### Raw data
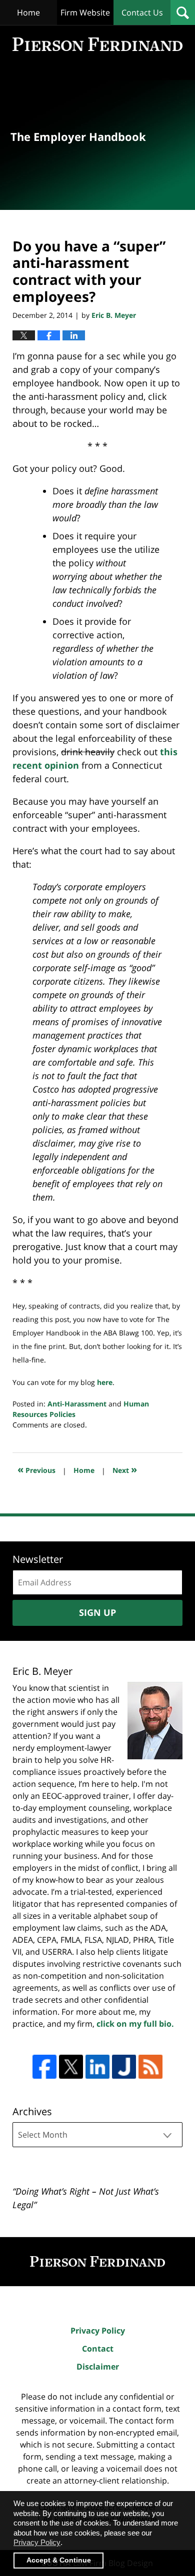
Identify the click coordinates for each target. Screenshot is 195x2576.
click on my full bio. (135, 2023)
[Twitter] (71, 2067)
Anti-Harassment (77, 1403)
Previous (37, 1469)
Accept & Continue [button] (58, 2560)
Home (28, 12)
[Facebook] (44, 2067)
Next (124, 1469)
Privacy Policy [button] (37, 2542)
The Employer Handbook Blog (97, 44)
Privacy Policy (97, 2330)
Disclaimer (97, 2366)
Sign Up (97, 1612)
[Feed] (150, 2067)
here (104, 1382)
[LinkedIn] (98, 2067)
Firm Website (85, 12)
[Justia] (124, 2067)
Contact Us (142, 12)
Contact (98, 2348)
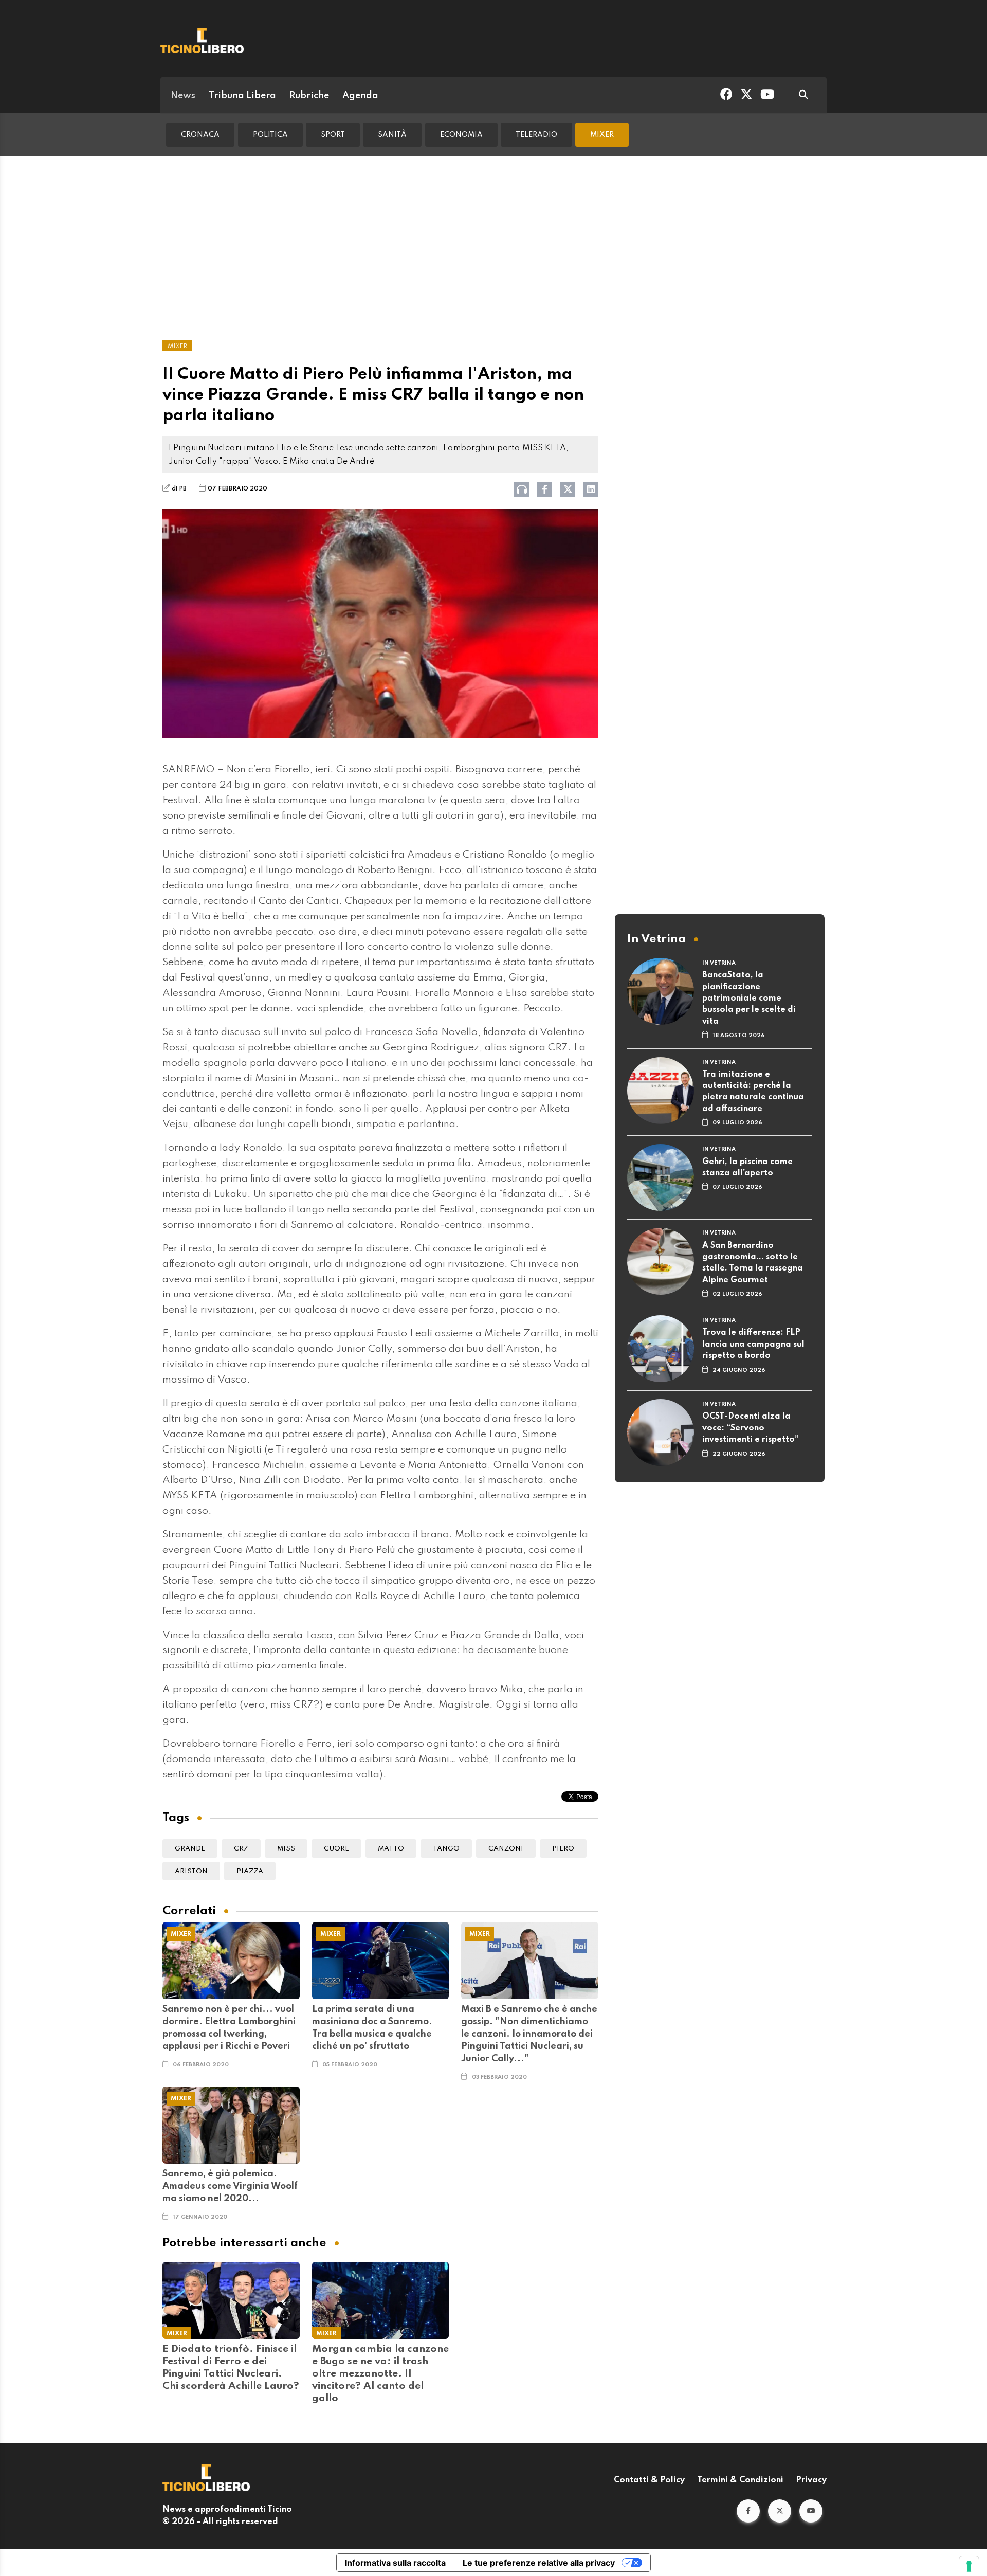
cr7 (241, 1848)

---

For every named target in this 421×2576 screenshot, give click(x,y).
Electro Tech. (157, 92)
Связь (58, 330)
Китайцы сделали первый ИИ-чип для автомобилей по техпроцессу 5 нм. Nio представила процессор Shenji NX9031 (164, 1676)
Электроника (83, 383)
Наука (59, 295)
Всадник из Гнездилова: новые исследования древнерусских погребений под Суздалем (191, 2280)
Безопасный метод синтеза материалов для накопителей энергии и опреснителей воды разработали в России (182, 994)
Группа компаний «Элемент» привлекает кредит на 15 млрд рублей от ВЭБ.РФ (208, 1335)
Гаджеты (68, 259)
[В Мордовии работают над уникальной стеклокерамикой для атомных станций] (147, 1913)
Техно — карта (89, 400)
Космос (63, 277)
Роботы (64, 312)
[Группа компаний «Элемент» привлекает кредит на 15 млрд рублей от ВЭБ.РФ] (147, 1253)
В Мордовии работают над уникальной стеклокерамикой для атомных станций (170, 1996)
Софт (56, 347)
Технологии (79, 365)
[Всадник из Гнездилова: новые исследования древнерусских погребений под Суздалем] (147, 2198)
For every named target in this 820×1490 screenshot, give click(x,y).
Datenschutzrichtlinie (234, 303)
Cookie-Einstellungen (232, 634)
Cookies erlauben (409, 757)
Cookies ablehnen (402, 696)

### What is required
Copy out the lines above from the line containing "[Twitter] (71, 2067)" through the line containing "cr7 (241, 1848)", exactly, and keep the pictures out.

### Output for this task
[Twitter] (71, 2067)
Anti-Harassment (77, 1403)
Previous (37, 1469)
Accept & Continue [button] (58, 2560)
Home (28, 12)
[Facebook] (44, 2067)
Next (124, 1469)
Privacy Policy [button] (37, 2542)
The Employer Handbook Blog (97, 44)
Privacy Policy (97, 2330)
Disclaimer (97, 2366)
Sign Up (97, 1612)
[Feed] (150, 2067)
here (104, 1382)
[LinkedIn] (98, 2067)
Firm Website (85, 12)
[Justia] (124, 2067)
Contact Us (142, 12)
Contact (98, 2348)
cr7 (241, 1848)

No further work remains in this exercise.